Astronomisch Nieuws

Een nieuwe blik op de Orionnevel

De beroemde Orionnevel kan met het blote oog worden gezien als een wazige vlek rond de ster Theta Orionis onder de gordel van Orion, in het zwaard van de jager.

Een nieuwe blik op de Orionnevel
Deze afbeelding van de Orionnevel biedt veel stof maar geen sterren. De kleurenopname is een compositie van afzonderlijke opnames verkregen met de Spitzer Space Telescope van de NASA, de Wide-field Infra-red Survey Explorer van de NASA en de Herschel Space Telescope van de ESA. Credit: NASA / ESA / JPL-Caltech.

De Orionnevel is een diffuse nevel in het sterrenbeeld Orion. De nevel is ook bekend als NGC 1976, Messier 42 (M42), LBN 974 en Sharpless 281. De nevel heeft een doorsnede van ongeveer 24 lichtjaar en is ongeveer 1630 lichtjaar van de Aarde verwijderd.

Onder goede omstandigheden kan de nevel met het blote oog als een wazige vlek rond de ster Theta Orionis worden gezien. Deze ster bevindt zich in het zwaard van de jager.

De leeftijd van de nevel wordt geschat op slechts 2,4 miljoen jaar. Het is een ideaal laboratorium om jonge sterren en stervorming te bestuderen. De Orionnevel biedt ons een blik op wat er 4,6 miljard jaar geleden gebeurde toen onze Zon ontstond.

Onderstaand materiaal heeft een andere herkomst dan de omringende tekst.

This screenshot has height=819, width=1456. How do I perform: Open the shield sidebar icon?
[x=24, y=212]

Sinds het begin van de astronomie is de nevel bekend als een ster maar de nevel is zo opvallend dat het slechts een jaar nadat Galileo Galilei voor het eerst een telescoop gebruikte in 1610 als een uitgestrekte nevel werd herkend.

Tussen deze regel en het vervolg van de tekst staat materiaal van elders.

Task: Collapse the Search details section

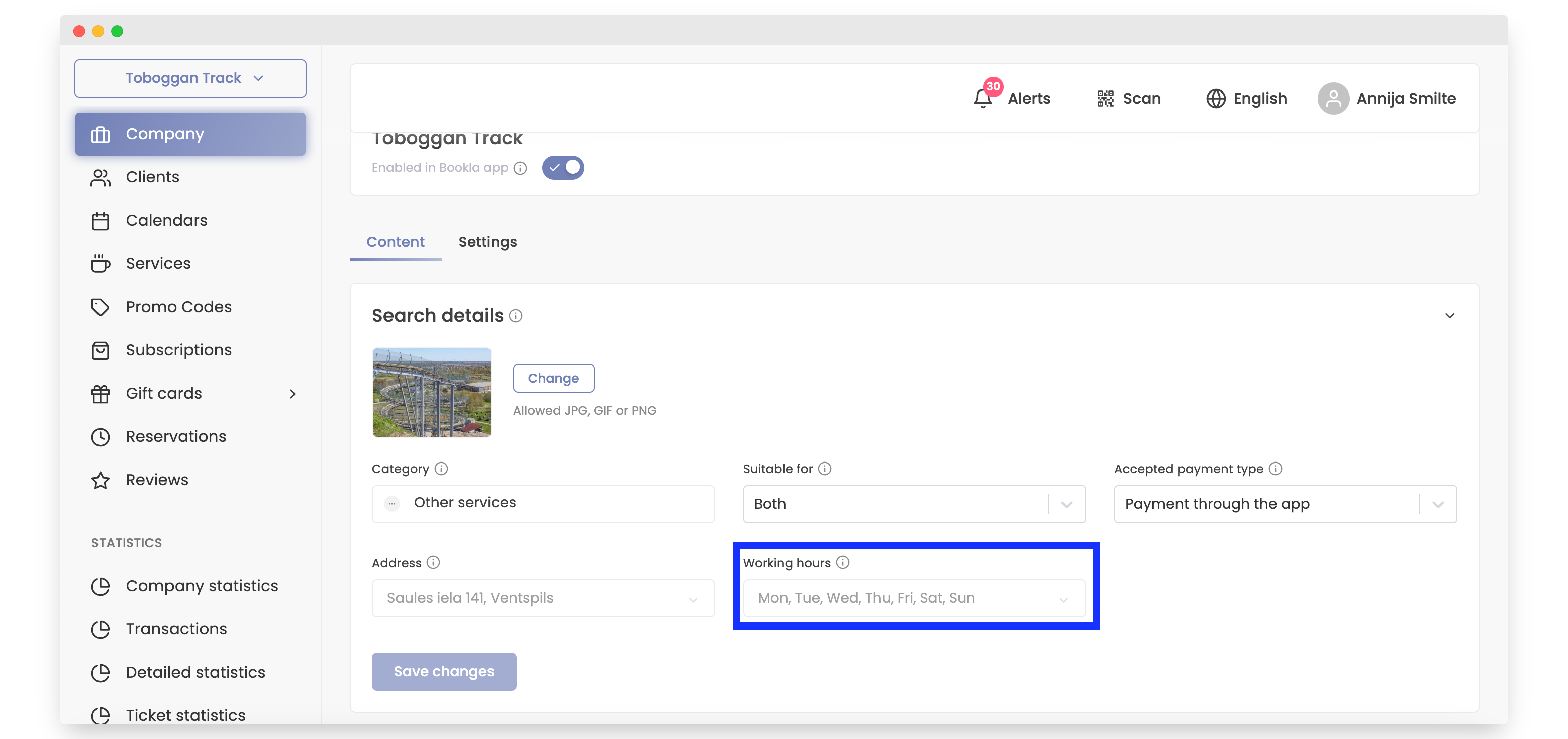Action: coord(1449,315)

In de 17de eeuw doken de eerste gedetailleerde beschrijvingen van de nevel op en sinds die tijd si het een populair doelwit voor telescopen.

De Orionnevel bevindt zich in het sterrenbeeld Orion. Dit sterrenbeeld heeft de vorm van een jager die een schild en een stok opricht tegen een onbekende aanvaller (mogelijk het sterrenbeeld Stier). De drie sterren die zich op een lijn bevinden zijn bekend als de gordelsterren. Haaks op deze drie sterren bevinden zich drie zwakkere sterren die het zwaard van de jager vormen. Het gebied op de afbeelding is ongeveer zo groot als de Volle Maan.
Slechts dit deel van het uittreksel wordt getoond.